WORK TO COMPLETE:
Please recast the lines from the one containing "Where should I click to: Select the Clone" through the one containing "will tap(74, 46).", both included, as a Markdown table with the columns Row and Content. Number each row and leave out any blank lines.

DATASET RECORDS:
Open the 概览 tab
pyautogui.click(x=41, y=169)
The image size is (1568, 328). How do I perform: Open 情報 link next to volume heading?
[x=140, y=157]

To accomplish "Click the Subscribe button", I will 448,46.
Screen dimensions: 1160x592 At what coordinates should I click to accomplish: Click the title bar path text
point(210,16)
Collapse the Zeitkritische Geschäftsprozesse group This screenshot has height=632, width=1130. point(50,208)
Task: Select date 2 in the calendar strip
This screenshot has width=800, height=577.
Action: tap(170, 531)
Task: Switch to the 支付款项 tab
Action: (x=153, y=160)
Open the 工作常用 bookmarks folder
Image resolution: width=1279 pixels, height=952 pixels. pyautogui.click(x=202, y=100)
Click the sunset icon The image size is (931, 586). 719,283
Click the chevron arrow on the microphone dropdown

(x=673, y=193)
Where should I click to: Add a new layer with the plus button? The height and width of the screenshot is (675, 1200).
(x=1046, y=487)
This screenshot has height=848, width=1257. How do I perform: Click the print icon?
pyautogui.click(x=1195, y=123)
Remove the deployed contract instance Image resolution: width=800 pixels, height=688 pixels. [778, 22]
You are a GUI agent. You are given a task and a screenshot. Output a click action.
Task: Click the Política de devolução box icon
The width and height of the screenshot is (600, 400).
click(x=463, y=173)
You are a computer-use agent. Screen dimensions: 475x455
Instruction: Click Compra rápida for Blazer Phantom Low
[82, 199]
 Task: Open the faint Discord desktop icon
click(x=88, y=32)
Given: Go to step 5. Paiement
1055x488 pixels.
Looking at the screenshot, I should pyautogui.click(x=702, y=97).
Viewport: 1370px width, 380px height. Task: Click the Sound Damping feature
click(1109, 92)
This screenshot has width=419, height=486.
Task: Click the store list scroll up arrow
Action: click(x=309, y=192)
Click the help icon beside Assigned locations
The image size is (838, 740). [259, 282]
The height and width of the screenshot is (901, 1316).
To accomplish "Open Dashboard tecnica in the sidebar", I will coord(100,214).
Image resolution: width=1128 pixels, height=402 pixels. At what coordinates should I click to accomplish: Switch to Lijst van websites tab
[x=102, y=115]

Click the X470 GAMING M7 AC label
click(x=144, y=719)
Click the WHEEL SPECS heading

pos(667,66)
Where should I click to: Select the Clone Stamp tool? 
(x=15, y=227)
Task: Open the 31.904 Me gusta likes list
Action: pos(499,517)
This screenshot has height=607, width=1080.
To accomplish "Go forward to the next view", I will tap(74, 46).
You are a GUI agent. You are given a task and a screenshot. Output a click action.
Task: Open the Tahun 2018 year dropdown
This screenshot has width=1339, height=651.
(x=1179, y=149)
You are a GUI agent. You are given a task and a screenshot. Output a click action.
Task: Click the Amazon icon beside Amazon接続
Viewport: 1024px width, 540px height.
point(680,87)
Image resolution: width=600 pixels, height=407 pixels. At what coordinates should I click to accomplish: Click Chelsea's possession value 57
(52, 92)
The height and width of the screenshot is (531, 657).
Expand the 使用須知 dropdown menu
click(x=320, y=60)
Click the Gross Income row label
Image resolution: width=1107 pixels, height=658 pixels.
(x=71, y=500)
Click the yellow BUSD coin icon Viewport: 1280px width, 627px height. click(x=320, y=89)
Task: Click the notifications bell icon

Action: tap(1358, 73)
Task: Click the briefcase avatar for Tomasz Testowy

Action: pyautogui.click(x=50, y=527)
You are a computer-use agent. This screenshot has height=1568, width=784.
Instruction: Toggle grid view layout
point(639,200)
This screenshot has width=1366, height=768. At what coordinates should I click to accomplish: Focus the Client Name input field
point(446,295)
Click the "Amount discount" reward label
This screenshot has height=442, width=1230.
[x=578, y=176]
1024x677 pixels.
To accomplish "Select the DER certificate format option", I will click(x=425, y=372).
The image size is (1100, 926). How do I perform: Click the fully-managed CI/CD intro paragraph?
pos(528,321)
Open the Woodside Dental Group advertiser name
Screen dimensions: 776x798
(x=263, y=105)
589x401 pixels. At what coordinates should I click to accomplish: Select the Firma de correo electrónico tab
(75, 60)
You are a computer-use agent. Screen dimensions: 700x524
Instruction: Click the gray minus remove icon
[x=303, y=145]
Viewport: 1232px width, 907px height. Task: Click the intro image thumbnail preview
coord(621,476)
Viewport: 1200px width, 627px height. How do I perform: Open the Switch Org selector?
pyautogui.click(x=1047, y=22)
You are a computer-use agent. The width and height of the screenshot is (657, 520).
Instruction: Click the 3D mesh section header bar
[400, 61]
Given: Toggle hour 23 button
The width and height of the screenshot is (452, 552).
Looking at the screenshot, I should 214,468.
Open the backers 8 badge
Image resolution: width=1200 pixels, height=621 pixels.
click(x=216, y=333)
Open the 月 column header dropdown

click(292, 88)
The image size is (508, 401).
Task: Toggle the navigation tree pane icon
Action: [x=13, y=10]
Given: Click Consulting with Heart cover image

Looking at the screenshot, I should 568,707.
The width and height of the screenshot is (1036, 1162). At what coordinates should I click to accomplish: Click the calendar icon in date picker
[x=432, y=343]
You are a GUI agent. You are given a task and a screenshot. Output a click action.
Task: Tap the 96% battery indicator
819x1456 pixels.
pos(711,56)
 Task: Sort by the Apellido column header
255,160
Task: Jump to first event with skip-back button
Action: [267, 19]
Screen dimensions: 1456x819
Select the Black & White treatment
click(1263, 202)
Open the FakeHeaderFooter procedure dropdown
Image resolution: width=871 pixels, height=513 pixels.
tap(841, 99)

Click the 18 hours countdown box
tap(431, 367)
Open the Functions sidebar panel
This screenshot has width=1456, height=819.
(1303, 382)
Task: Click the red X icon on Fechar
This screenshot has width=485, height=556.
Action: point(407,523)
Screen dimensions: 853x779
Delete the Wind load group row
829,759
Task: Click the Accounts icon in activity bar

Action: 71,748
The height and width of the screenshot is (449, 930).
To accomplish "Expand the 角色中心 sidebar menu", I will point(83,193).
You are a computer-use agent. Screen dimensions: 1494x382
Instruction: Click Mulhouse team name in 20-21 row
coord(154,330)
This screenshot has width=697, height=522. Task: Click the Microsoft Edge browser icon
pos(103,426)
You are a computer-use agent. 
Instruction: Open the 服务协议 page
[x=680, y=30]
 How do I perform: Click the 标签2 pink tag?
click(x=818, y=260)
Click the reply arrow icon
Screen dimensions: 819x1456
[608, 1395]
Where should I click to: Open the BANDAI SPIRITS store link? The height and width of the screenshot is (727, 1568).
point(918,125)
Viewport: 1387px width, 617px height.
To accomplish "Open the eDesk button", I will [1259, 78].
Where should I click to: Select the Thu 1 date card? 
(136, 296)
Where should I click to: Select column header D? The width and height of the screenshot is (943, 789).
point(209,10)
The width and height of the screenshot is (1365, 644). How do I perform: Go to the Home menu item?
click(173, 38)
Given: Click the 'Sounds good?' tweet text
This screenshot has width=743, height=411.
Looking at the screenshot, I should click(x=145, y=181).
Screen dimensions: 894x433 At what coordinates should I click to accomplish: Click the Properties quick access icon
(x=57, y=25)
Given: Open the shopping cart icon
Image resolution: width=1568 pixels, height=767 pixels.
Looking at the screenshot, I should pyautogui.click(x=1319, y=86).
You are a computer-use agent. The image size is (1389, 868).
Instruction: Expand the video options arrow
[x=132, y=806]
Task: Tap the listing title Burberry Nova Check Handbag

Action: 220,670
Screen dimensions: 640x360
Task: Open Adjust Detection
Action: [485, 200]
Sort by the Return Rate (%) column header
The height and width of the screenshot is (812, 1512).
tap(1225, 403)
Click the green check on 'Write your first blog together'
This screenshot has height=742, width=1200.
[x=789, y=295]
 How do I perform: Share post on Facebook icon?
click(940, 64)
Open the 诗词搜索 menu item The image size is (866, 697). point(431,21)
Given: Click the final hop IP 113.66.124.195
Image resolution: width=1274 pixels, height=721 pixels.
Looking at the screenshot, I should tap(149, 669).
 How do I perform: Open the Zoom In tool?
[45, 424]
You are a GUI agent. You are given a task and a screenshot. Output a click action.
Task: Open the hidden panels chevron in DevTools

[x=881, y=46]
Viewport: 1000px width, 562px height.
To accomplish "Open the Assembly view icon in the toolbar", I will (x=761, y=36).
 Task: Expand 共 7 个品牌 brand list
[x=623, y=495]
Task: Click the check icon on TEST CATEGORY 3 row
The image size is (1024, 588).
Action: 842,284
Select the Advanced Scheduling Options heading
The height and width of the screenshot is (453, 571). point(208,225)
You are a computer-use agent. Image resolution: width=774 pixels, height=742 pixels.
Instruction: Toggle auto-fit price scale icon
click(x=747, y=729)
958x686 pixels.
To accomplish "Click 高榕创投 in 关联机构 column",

OUTPUT:
| Row | Content |
|---|---|
| 1 | Where should I click to: Select the Clone Stamp tool?  |
| 2 | (x=15, y=227) |
| 3 | Task: Open the 31.904 Me gusta likes list |
| 4 | Action: pos(499,517) |
| 5 | This screenshot has height=607, width=1080. |
| 6 | To accomplish "Go forward to the next view", I will tap(74, 46). |